Ngaji Aswaja di Bumi Shalawat
Pesantren yang didirikan KH Agus Ali Masyhuri (Wakil Rais Syuriyah PWNU Jatim) ini mengalami perkembangan yang sangat pesat, sudah hampir 2000 Santri. Diantara keunggulan adalah pendidikan formalnya dan banyak meraih penghargaan dalam banyak lomba.
Para pendidik yang mengajar disini juga banyak dari kalangan profesional dan sarjana lulusan universitas umum, seperti Unair, Unesa dan lainnya. Karena dari berbagai latar belakang, maka di pesantren ini diadakan pelatihan Aswaja, sebab Gus Ali dan keluarga beliau menjabat struktur kepungurusan di Nahdlatul Ulama Jatim.
Saat sesi tanya jawab ada seorang guru perempuan bertanya: “Ibu saya pernah ikut Tahlilan dan dapat berkat, sama tetangga dibilang bahwa makan berkat itu sama dengan memasukkan api neraka ke dalam perutnya. Benarkah demikian Ustadz”.
Saya sampaikan bahwa kemungkinan tetangga tersebut tahu bahwa dari pihak keluarga yang meninggal ada ahli waris yang masih yatim. Harta warisan dari anak yatim tidak boleh digunakan untuk apapun sampai menunggu anak tersebut dewasa. Larangan keras menggunakan harta anak yatim tidak hanya untuk berkat Tahlilan tapi juga yang lain, berdasarkan firman Allah:
إِنَّ الَّذِينَ يَأْكُلُونَ أَمْوَالَ الْيَتَامَىٰ ظُلْمًا إِنَّمَا يَأْكُلُونَ فِي بُطُونِهِمْ نَارًا ۖ وَسَيَصْلَوْنَ سَعِيرًا
(An-Nisā’: 10) – “Sesungguhnya orang-orang yang memakan harta anak yatim secara zalim, sebenarnya mereka itu menelan api sepenuh perutnya dan mereka akan masuk ke dalam api yang menyala-nyala (neraka).”

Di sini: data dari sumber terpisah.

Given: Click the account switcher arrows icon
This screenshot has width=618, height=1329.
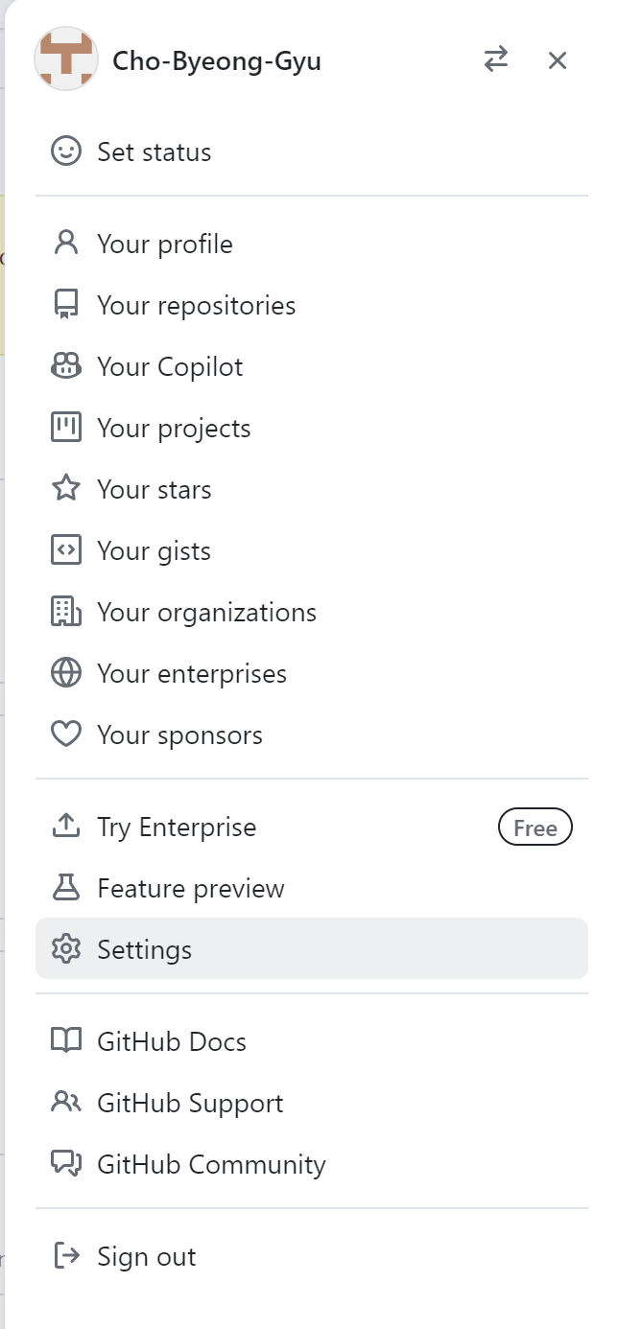Looking at the screenshot, I should tap(496, 60).
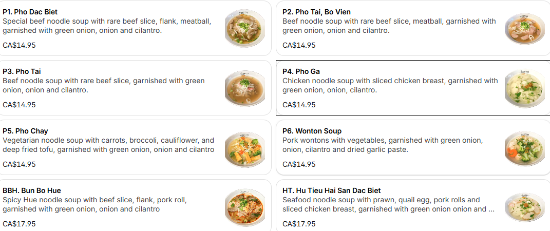550x231 pixels.
Task: Open the P5. Pho Chay vegetable soup photo
Action: point(245,147)
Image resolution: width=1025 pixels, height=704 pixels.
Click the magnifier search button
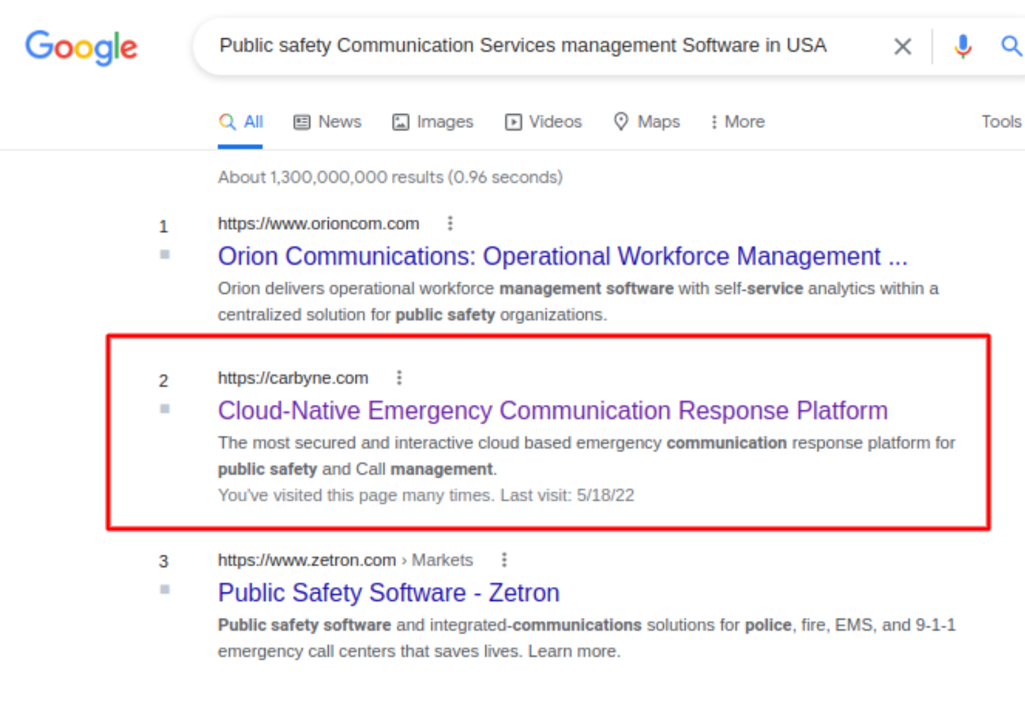(x=1010, y=46)
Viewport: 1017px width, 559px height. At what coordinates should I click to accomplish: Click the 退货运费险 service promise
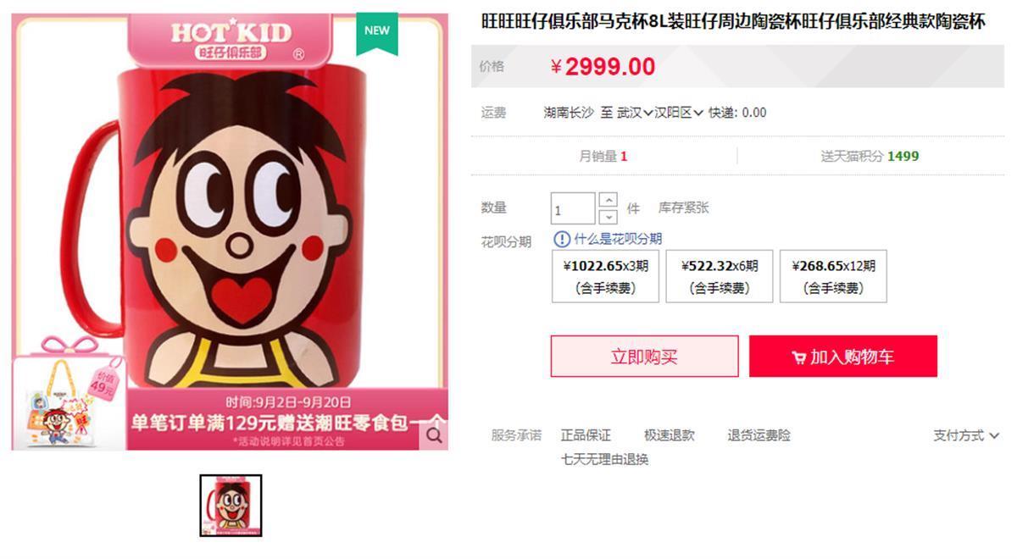[759, 435]
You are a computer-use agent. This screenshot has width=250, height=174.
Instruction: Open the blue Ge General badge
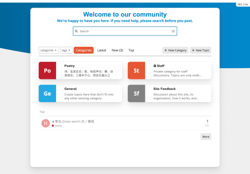point(47,93)
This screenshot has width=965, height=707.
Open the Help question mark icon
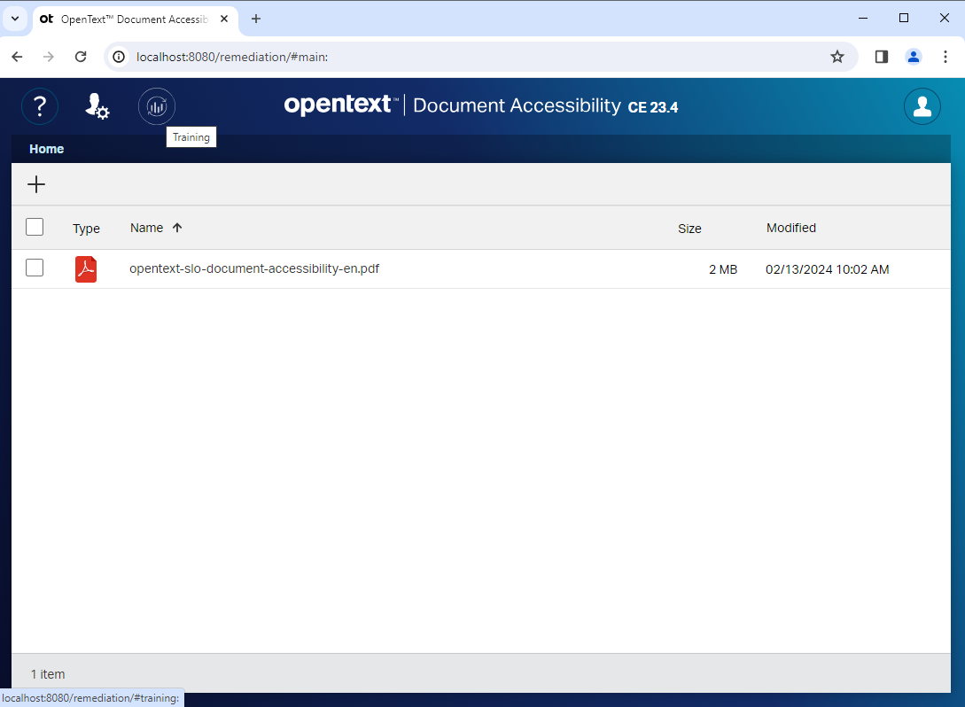tap(40, 107)
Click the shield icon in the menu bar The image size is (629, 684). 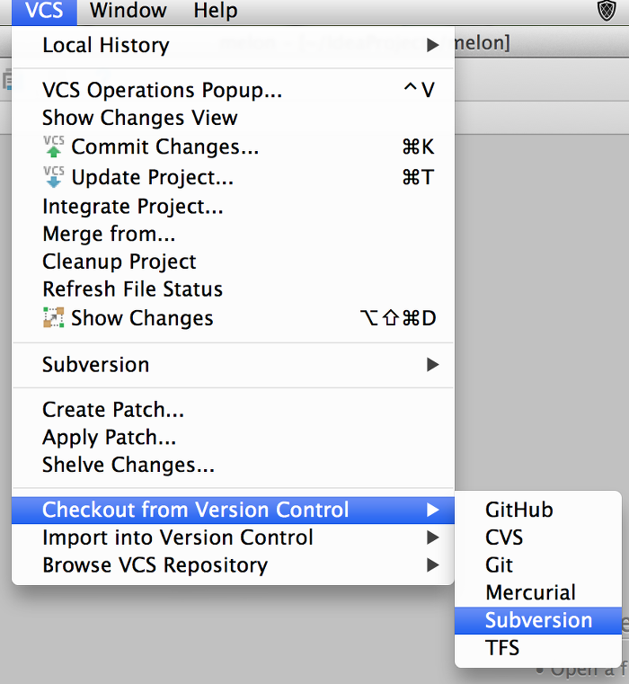pyautogui.click(x=607, y=11)
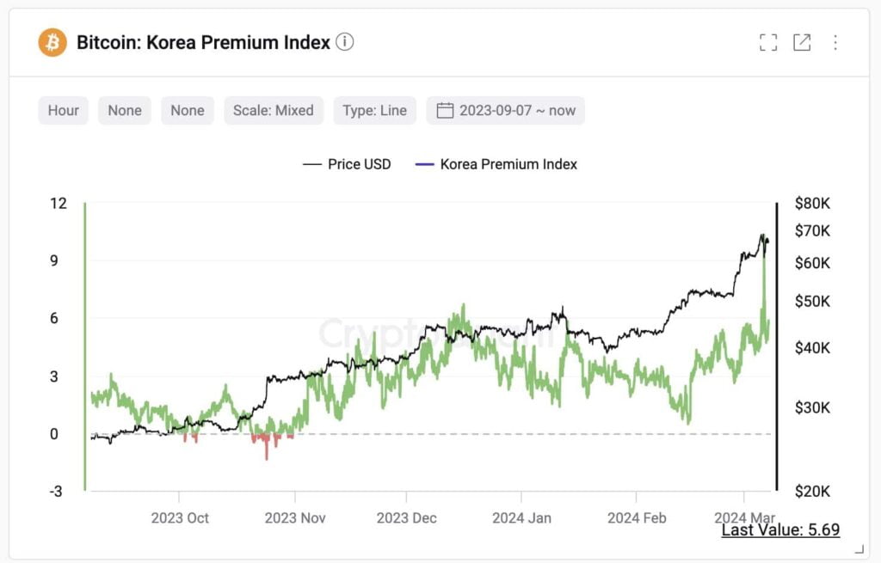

Dalam fikih Syafi’iyah pun hal ini dilarang. Caranya bagaimana? Ya jangan pakai harta anak yatim. Misalnya dengan beras yang diberikan oleh para tetangga, kerabat dll.
Hal ini pernah saya alami, ketika kakak pertama saya wafat ada seorang ustadz ikut Tahlilan tapi tidak mau makan, sepertinya dia tahu kalau ada beberapa yatimnya. Saya bilang kepada Ustadz tersebut: “Silahkan makan Ustadz, ini sedekah saya, umi saya dan mbak saya. Tidak 1 rupiah pun saya ambil dari harta warisan kakak saya untuk para putranya yang masih yatim”. Akhirnya Ustadz tersebut bersedia makan.
Penulis: KH Ma’ruf Khozin, Ketua Aswaja Center PWNU Jawa Timur.